# 50's Schwinn Spitfire



## Stinky_Sullivan (Jun 13, 2013)

I'm watching this bike. At what price should I walk away and let the other guy have it? I'm waiting for the serial number.


----------



## daved66 (Jun 13, 2013)

I love the rack style seat inthe back, very ingenious.   The bike as you can see needs a lot of love,
but would make a great project.  I would be in $200 tops.  and that is because I like a challange.
can't tell in pic for sure,but back wheel looks chrome?  or maybe just the dirt.


----------



## rollfaster (Jun 13, 2013)

*hey,that looks familir*

ive never seen a spitfire of this year with a tank,but its a very cool bike.dont see many in spitfire blue either.most of them were red.i would say 100.00-250.00.i hope you get it.:o


----------



## bricycle (Jun 13, 2013)

Tanks alone now go for $200 and up.... up to you.
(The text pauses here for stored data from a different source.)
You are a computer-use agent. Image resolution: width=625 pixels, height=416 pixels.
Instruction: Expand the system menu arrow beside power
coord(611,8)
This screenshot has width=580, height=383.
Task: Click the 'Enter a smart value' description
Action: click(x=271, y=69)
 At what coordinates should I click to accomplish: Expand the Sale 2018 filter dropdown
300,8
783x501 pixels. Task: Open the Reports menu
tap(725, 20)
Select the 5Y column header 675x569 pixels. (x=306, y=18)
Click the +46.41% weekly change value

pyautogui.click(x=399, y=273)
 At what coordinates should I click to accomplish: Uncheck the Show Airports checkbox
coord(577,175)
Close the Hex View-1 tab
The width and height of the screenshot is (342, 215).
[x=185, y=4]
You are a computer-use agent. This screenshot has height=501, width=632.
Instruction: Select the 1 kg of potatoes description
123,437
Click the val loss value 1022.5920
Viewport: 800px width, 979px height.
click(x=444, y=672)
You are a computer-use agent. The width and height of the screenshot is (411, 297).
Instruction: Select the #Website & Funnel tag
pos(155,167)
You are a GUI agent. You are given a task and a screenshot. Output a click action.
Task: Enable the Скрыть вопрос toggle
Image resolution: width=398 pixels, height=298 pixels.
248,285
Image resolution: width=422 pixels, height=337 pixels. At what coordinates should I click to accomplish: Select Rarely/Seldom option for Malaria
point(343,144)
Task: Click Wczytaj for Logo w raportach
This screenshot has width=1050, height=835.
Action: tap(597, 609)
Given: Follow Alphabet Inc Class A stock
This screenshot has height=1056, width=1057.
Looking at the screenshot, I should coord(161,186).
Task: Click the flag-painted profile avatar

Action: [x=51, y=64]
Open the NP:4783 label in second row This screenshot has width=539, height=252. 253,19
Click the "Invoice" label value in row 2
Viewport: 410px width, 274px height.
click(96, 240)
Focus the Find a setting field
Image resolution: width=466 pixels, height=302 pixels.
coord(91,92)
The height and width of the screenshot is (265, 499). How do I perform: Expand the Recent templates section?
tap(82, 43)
You're basically paying for tank, frame/fork,rack? and maybe fenders.
 Rest is not so great...


----------



## tailhole (Jun 13, 2013)

*go for it!*

I agree with Mr. Bricycle, the tank is worth a couple hundred.  The bike itself w/o tank, prolly in the $150-$175 range in a fair market.


----------



## cyclebuster (Jun 15, 2013)

i got a black 53 like that free yesterday. no tank or rack.


----------